7. The method of claim 6, wherein the fluoride precursor comprises a volatile metal fluoride, SOF2, COF2, POF3, CIF3, SF4, R—SO2F (e.g. perfluorobutanesulfonyl fluoride), N,N-diethylaminosulfur trifluoride (DAST), bis(2-methoxyethyl)-aminosulfur trifluoride (Deoxo-Fluor), 4-tert-butyl-2,6-dimethylphenylsulfur trifluoride (Fluolead), or combinations thereof.

8. The method of claim 7, wherein the volatile metal fluoride comprises TiF4, NbF5, TaF5, VF5, WF6, WF6, MoF6, MoF6, or combinations thereof.

9. The method of claim 6, wherein the metal precursor comprises one or more of metal alkyl compounds or derivatives thereof, metal allyl compounds or derivatives thereof, metal cyclopentadienyl compounds or derivatives thereof, metal amide compounds or derivatives thereof, metal amidine compounds or derivatives thereof, metal alkoxide compounds or derivatives thereof, metal alkoxide compounds or derivatives thereof, metal aminoalkoxide compounds or derivatives thereof, and metal 1,4-diaza-1,3-diene compounds or derivatives thereof, the metal selected from the group consisting of Al, Mg, Ca, Sr, Ba, Sc, Y, Zr, Hf, La, Ce, Pr, Nd, Sm, Eu, Gd, Tb, Dy, Ho, Er, Tm, Yb, and combinations thereof.

10. The method of claim 6, wherein the oxidant comprises H2O, H2O2, O2, O2 plasma, ozone, or combinations thereof.

11. The method of claim 6, wherein the method is repeated until the metal fluoride film has a thickness in a range of from 1 nm to 5000 nm.

12. A method of forming a metal fluoride film, the method comprising:

exposing a substrate surface to a metal precursor;

purging the substrate surface of the metal precursor;

exposing the substrate surface to an oxidizing agent to form a metal oxide film;

purging the substrate surface of the oxidizing agent;

in situ annealing the metal oxide film in a fluoride precursor, the fluoride precursor volatile at a temperature in a range of from 20° C. to 200° C. to form a metal fluoride film.

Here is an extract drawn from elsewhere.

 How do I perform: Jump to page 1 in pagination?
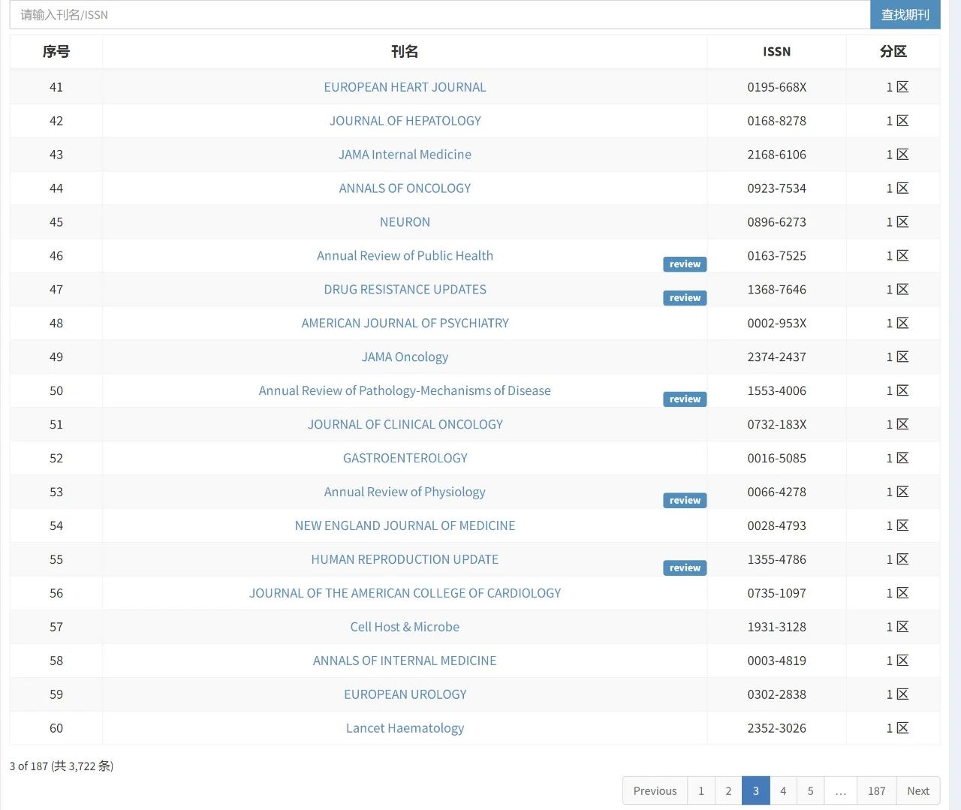pyautogui.click(x=701, y=790)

13. The method of claim 12, wherein the metal precursor comprises one or more of metal alkyl compounds or derivatives thereof, metal allyl compounds or derivatives thereof, metal cyclopentadienyl compounds or derivatives thereof, metal amide compounds or derivatives thereof, metal amidine compounds or derivatives thereof, metal alkoxide compounds or derivatives thereof, metal aminoalkoxide compounds or derivatives thereof, and metal 1,4-diaza-1,3-diene compounds or derivatives thereof, the metal selected from the group consisting of Al, Mg, Ca, Sr, Ba, Sc, Y, Zr, Hf, La, Ce, Pr, Nd, Sm, Eu, Gd, Tb, Dy, Ho, Er, Tm, Yb, and combinations thereof.

14. The method of claim 12, wherein the oxidizing agent comprises H2O, H2O2, O2, O2 plasma, ozone (O3), or combinations thereof.

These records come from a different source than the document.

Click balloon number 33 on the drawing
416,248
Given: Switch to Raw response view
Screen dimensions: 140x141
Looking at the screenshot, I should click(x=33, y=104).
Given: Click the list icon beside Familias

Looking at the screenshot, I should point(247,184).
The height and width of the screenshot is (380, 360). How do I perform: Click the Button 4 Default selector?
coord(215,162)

15. The method of claim 12, wherein the fluoride precursor comprises a volatile metal fluoride, SOF2, COF2, POF3, CIF3, SF4, R—SO2F (e.g. perfluorobutanesulfonyl fluoride), N,N-diethylaminosulfur trifluoride (DAST), bis(2-methoxyethyl)-aminosulfur trifluoride (Deoxo-Fluor), 4-tert-butyl-2,6-dimethylphenylsulfur trifluoride (Fluolead), or combinations thereof

16. The method of claim 12, wherein the fluoride precursor comprises NF3, NF plasma, F2, CIF3, SOF2, COF2, POF3, SF6 plasma, SF4 or combinations thereof.

17. The method of claim 12, wherein the method is repeated until the metal oxide film has a thickness in a range of from 1 nm to 5000 nm.

18. The method of claim 12, wherein the metal oxide film is annealed at a temperature in a range of from 100° C. to 700° C.

19. The method of claim 12, wherein the metal oxide film is annealed at a pressure in a range of from 0.5 Torr to 760 Torr.

20. The method of claim 12, wherein the metal oxide film is annealed for a time in a range of from 1 hour to 24 hours.